**Data:**

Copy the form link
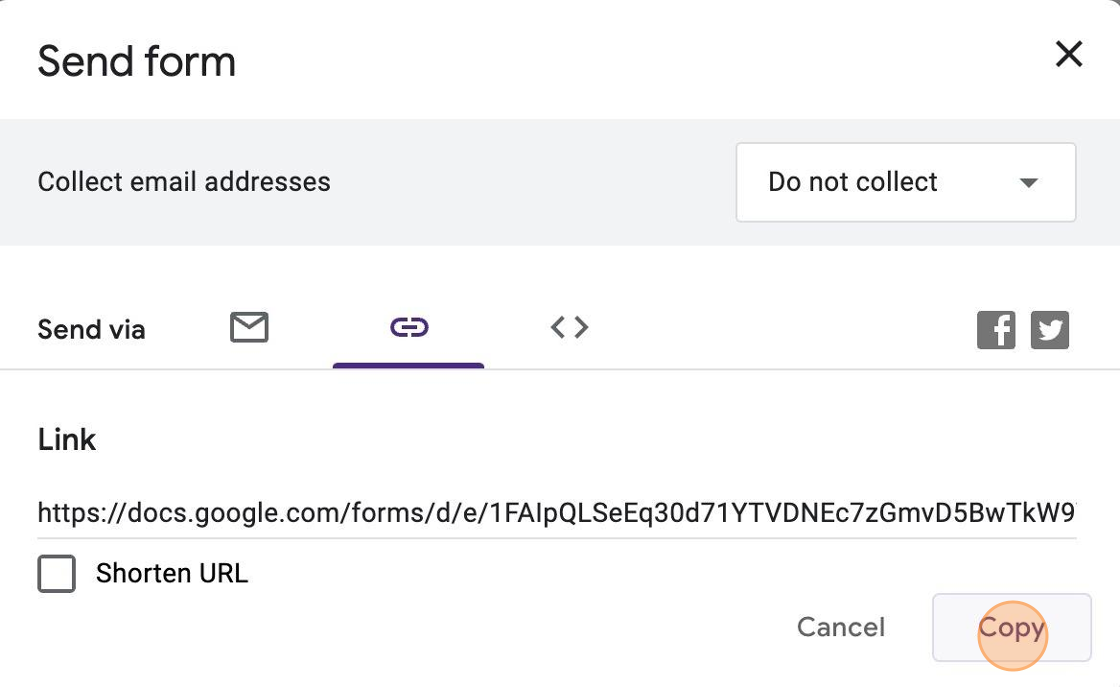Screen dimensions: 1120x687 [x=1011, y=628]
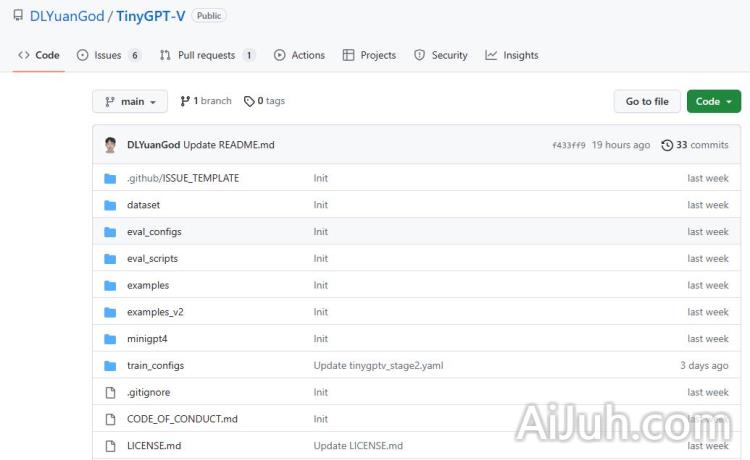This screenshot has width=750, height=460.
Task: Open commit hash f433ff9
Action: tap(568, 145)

**Activity:**
Restate the records above verbatim. Pictures stay out.

**Exercise result:**
Copy the form link
Screen dimensions: 1120x687 [x=1011, y=628]
This screenshot has width=750, height=460.
Task: Open commit hash f433ff9
Action: tap(568, 145)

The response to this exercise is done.